* start Records *

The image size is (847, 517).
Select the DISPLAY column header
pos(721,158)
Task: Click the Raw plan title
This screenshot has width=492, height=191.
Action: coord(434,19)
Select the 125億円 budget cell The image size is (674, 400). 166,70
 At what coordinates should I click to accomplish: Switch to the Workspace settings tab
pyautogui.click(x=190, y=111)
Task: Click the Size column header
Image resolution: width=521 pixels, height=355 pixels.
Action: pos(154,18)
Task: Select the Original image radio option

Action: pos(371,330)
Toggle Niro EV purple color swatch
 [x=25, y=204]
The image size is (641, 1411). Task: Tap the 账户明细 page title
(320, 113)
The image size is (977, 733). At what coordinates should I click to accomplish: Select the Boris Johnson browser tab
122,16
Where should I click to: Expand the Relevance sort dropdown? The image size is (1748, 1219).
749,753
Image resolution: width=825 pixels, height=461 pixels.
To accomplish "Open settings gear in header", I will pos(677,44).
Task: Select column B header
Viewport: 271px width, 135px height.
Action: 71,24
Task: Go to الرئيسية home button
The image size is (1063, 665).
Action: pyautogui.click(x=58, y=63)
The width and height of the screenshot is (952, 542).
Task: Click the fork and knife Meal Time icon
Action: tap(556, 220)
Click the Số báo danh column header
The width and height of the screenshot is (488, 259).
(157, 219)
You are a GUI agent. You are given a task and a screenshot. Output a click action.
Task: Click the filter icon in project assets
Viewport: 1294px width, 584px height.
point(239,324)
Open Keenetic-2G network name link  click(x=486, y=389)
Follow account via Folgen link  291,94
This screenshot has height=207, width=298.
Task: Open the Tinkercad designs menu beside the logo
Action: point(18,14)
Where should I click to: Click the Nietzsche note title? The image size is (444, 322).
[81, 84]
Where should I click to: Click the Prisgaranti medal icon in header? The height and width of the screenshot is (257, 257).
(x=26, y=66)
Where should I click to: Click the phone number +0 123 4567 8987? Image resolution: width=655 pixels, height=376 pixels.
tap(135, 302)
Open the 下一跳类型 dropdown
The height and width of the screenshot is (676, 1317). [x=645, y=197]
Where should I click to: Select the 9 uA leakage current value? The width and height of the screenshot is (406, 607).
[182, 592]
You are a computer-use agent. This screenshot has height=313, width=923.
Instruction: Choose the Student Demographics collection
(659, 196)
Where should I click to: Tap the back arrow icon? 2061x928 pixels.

* end Records *

Copy out every one of the entries above, reproducing each line word for word.

The image size is (847, 517).
Select the DISPLAY column header
pos(721,158)
Task: Click the Raw plan title
This screenshot has width=492, height=191.
Action: coord(434,19)
Select the 125億円 budget cell The image size is (674, 400). 166,70
 At what coordinates should I click to accomplish: Switch to the Workspace settings tab
pyautogui.click(x=190, y=111)
Task: Click the Size column header
Image resolution: width=521 pixels, height=355 pixels.
Action: pos(154,18)
Task: Select the Original image radio option

Action: pos(371,330)
Toggle Niro EV purple color swatch
 [x=25, y=204]
The image size is (641, 1411). Task: Tap the 账户明细 page title
(320, 113)
The image size is (977, 733). At what coordinates should I click to accomplish: Select the Boris Johnson browser tab
122,16
Where should I click to: Expand the Relevance sort dropdown? The image size is (1748, 1219).
749,753
Image resolution: width=825 pixels, height=461 pixels.
To accomplish "Open settings gear in header", I will pos(677,44).
Task: Select column B header
Viewport: 271px width, 135px height.
Action: 71,24
Task: Go to الرئيسية home button
The image size is (1063, 665).
Action: pyautogui.click(x=58, y=63)
The width and height of the screenshot is (952, 542).
Task: Click the fork and knife Meal Time icon
Action: tap(556, 220)
Click the Số báo danh column header
The width and height of the screenshot is (488, 259).
(157, 219)
You are a GUI agent. You are given a task and a screenshot. Output a click action.
Task: Click the filter icon in project assets
Viewport: 1294px width, 584px height.
point(239,324)
Open Keenetic-2G network name link  click(x=486, y=389)
Follow account via Folgen link  291,94
This screenshot has height=207, width=298.
Task: Open the Tinkercad designs menu beside the logo
Action: point(18,14)
Where should I click to: Click the Nietzsche note title? The image size is (444, 322).
[81, 84]
Where should I click to: Click the Prisgaranti medal icon in header? The height and width of the screenshot is (257, 257).
(x=26, y=66)
Where should I click to: Click the phone number +0 123 4567 8987? Image resolution: width=655 pixels, height=376 pixels.
tap(135, 302)
Open the 下一跳类型 dropdown
The height and width of the screenshot is (676, 1317). [x=645, y=197]
Where should I click to: Select the 9 uA leakage current value? The width and height of the screenshot is (406, 607).
[182, 592]
You are a computer-use agent. This screenshot has height=313, width=923.
Instruction: Choose the Student Demographics collection
(659, 196)
Where should I click to: Tap the back arrow icon? 2061x928 pixels.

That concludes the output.